Start of Document extract

Monday, December 17, 2018

Beshear says he will 'lead the fight' against ruling on Obamacare, then demurs, saying he'll be 'as vocal if not more' than other AGs

Attorney General Andy Beshear, right, meets Gov. Matt Bevin
before one of Bevin's State of the Commonwealth addresses.
(Associated Press photo by Timothy D. Easley)
By Al Cross
Kentucky Health News
This story has been updated.

FRANKFORT, Ky. – A federal judge in Texas has ruled the Patient Protection and Affordable Care Act unconstitutional, making likely that the U.S. Supreme Court will get its third chance to strike down the 2010 law widely known as Obamacare.

The ruling sparked sharp objections from supporters of the law, including Kentucky Attorney General Andy Beshear, who said on Twitter Saturday, “I will lead the fight to overturn Friday night’s ruling from Texas that could eliminate health care coverage for more than 1.3 million Kentuckians and which would cost our state more than $50 billion” in federal health-insurance payments over 10 years.

At a news conference Monday, Beshear declined to repeat his assertion that he would "lead the fight." He is among 16 Democratic attorneys general who intervened to defend the law after the U.S. Justice Department did not.

"It's fair to say there has been more than one leader, but we have been as active as any other state and will continue to be that active," Beshear said. Later, he said he would be "as vocal if not more vocal" than the others, and that potential impacts on Kentucky, "given the health of our people, I believe is more stark than just about any other state."

End of Document extract
Start of Raw data

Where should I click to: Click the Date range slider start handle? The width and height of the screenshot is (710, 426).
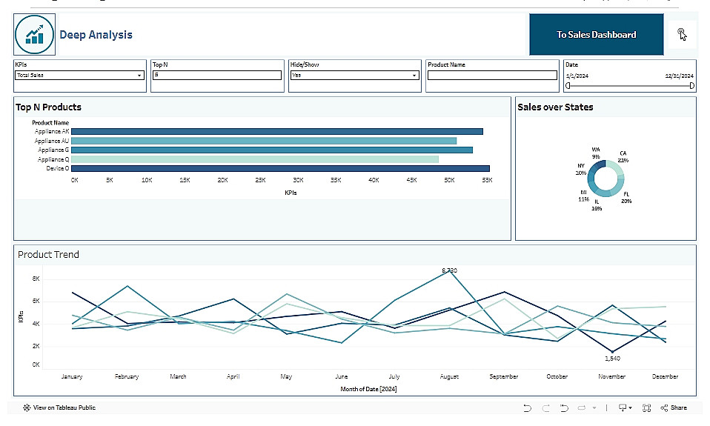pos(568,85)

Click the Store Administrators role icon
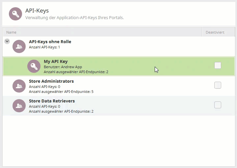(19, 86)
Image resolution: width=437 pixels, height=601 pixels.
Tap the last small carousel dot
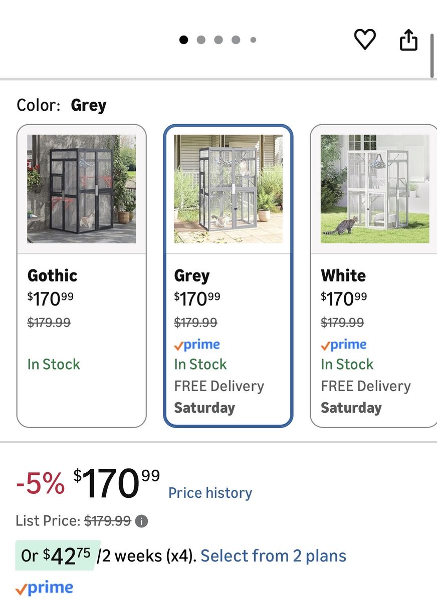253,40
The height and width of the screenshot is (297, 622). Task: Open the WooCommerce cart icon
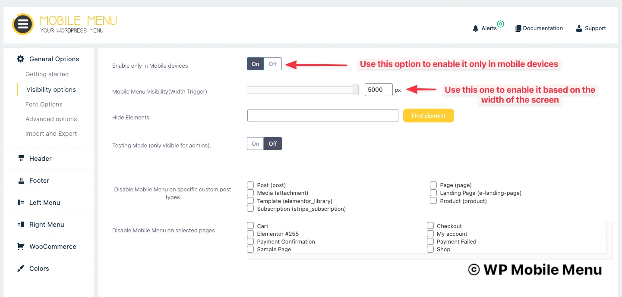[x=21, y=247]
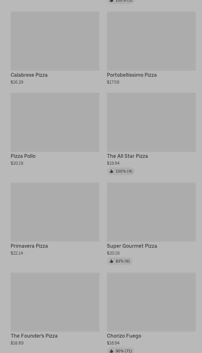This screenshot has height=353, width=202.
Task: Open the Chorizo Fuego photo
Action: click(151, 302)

End of Raw data

### What to do
a - Write out the part of the Beshear story starting at "Attorney General Andy Beshear, right, meets" and ending at "known as Obamacare.".
b - Extend the news story about Beshear and the Obamacare ruling from where it stops.
The lines come from a different source than the news story on Beshear and the Obamacare ruling.

### Per-task outputs
a -
Attorney General Andy Beshear, right, meets Gov. Matt Bevin
before one of Bevin's State of the Commonwealth addresses.
(Associated Press photo by Timothy D. Easley)
By Al Cross
Kentucky Health News
This story has been updated.

FRANKFORT, Ky. – A federal judge in Texas has ruled the Patient Protection and Affordable Care Act unconstitutional, making likely that the U.S. Supreme Court will get its third chance to strike down the 2010 law widely known as Obamacare.

b -
"The ruling would devastate Kentucky," Beshear said. "It would devastate our families, and I will not let it stand." He listed 10 harms, including coverage for pre-existing conditions, which about half of Kentuckians have ""everything from asthma to acne"); repeal of the Medicaid expansion, which has covered almost half a million Kentuckians; increased financial threats to rural hospitals; and re-creation of the "donut hole" for prescription drugs in Medicare.

U.S. District Judge Reed O'Connor of the Northern District of Texas ruled in a lawsuit by 18 Republican attorneys general, who argued that the law is unconstitutional because the 2017 tax cut passed by Congress repealed the tax penalty for not having health insurance, and the 2012 Supreme Court ruling upholding the law said the rule was a constitutional exercise of Congress's taxing power.

Political ramifications

Beshear said the ruling goes farther than even the Republican AGs wanted, in throwing out the whole law, and "I believe that most legal scholars will tell you that we'll be able to get it overturned." A Wall Street Journal editorial said so, but said the controversy could backfire on Republicans.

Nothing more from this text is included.